_Work order:_
Set down each line of the data below exactly as it stands, dropping the pictures.

### Records supplied ###

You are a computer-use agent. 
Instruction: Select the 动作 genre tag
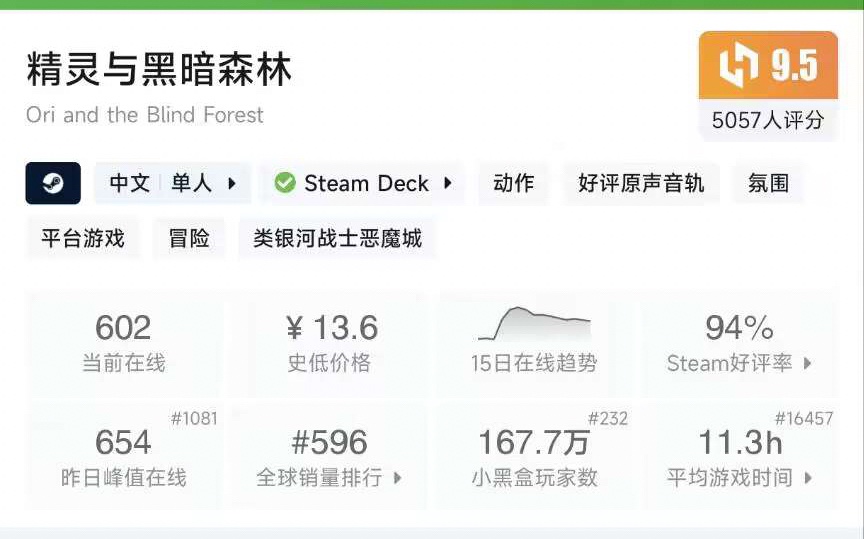pyautogui.click(x=513, y=184)
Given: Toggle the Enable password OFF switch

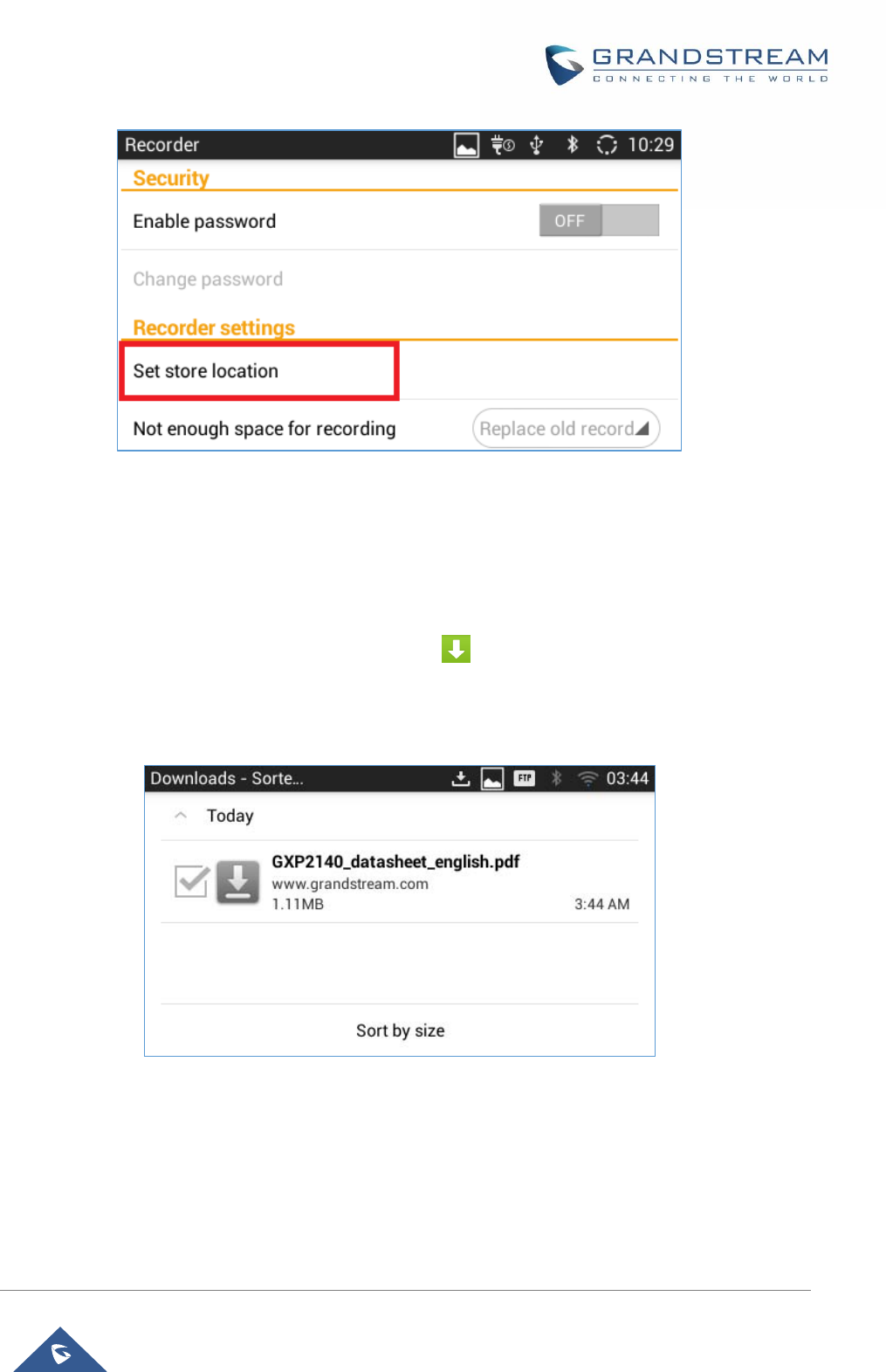Looking at the screenshot, I should (x=599, y=220).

###

_Solved problem:_
You are a computer-use agent. 
Instruction: Select the 动作 genre tag
pyautogui.click(x=513, y=184)
Given: Toggle the Enable password OFF switch

Looking at the screenshot, I should (x=599, y=220).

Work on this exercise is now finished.